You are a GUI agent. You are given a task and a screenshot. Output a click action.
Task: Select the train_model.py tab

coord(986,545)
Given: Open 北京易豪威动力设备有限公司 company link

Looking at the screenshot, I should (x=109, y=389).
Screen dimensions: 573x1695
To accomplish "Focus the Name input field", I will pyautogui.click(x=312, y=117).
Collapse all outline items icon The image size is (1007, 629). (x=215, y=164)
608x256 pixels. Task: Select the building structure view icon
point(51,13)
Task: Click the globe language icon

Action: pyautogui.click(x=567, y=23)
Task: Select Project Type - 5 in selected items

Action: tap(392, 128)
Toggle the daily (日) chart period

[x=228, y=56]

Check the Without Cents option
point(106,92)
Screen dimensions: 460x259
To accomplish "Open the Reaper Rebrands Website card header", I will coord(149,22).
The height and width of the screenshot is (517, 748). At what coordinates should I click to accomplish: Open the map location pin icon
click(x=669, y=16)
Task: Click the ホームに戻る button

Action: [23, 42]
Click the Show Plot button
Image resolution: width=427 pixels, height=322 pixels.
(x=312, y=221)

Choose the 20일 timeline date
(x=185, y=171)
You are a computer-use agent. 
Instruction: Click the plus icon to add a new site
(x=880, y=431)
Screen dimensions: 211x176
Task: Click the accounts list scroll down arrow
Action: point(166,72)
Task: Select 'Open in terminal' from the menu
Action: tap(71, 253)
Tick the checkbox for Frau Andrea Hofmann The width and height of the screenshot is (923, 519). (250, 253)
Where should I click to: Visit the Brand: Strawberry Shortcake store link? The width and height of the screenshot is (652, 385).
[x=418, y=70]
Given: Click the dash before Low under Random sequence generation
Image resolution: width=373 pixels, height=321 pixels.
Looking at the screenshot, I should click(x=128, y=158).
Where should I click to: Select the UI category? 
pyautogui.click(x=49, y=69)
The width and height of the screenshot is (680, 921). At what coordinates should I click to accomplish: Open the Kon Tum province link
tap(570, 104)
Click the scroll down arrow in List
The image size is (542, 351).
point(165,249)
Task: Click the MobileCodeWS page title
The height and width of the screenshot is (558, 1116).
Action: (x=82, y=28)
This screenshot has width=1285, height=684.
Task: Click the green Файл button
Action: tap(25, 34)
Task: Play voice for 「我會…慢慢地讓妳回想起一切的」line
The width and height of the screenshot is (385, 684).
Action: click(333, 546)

> _PROBLEM_: Please write out every record shown above exactly as it reads.

> _SOLUTION BELOW_:
You are a GUI agent. You are given a task and a screenshot. Output a click action.
Task: Select the train_model.py tab

coord(986,545)
Given: Open 北京易豪威动力设备有限公司 company link

Looking at the screenshot, I should (x=109, y=389).
Screen dimensions: 573x1695
To accomplish "Focus the Name input field", I will pyautogui.click(x=312, y=117).
Collapse all outline items icon The image size is (1007, 629). (x=215, y=164)
608x256 pixels. Task: Select the building structure view icon
point(51,13)
Task: Click the globe language icon

Action: pyautogui.click(x=567, y=23)
Task: Select Project Type - 5 in selected items

Action: tap(392, 128)
Toggle the daily (日) chart period

[x=228, y=56]

Check the Without Cents option
point(106,92)
Screen dimensions: 460x259
To accomplish "Open the Reaper Rebrands Website card header", I will coord(149,22).
The height and width of the screenshot is (517, 748). At what coordinates should I click to accomplish: Open the map location pin icon
click(x=669, y=16)
Task: Click the ホームに戻る button

Action: [23, 42]
Click the Show Plot button
Image resolution: width=427 pixels, height=322 pixels.
(x=312, y=221)

Choose the 20일 timeline date
(x=185, y=171)
You are a computer-use agent. 
Instruction: Click the plus icon to add a new site
(x=880, y=431)
Screen dimensions: 211x176
Task: Click the accounts list scroll down arrow
Action: point(166,72)
Task: Select 'Open in terminal' from the menu
Action: tap(71, 253)
Tick the checkbox for Frau Andrea Hofmann The width and height of the screenshot is (923, 519). (250, 253)
Where should I click to: Visit the Brand: Strawberry Shortcake store link? The width and height of the screenshot is (652, 385).
[x=418, y=70]
Given: Click the dash before Low under Random sequence generation
Image resolution: width=373 pixels, height=321 pixels.
Looking at the screenshot, I should click(x=128, y=158).
Where should I click to: Select the UI category? 
pyautogui.click(x=49, y=69)
The width and height of the screenshot is (680, 921). At what coordinates should I click to accomplish: Open the Kon Tum province link
tap(570, 104)
Click the scroll down arrow in List
The image size is (542, 351).
point(165,249)
Task: Click the MobileCodeWS page title
The height and width of the screenshot is (558, 1116).
Action: (x=82, y=28)
This screenshot has width=1285, height=684.
Task: Click the green Файл button
Action: tap(25, 34)
Task: Play voice for 「我會…慢慢地讓妳回想起一切的」line
The width and height of the screenshot is (385, 684).
Action: click(333, 546)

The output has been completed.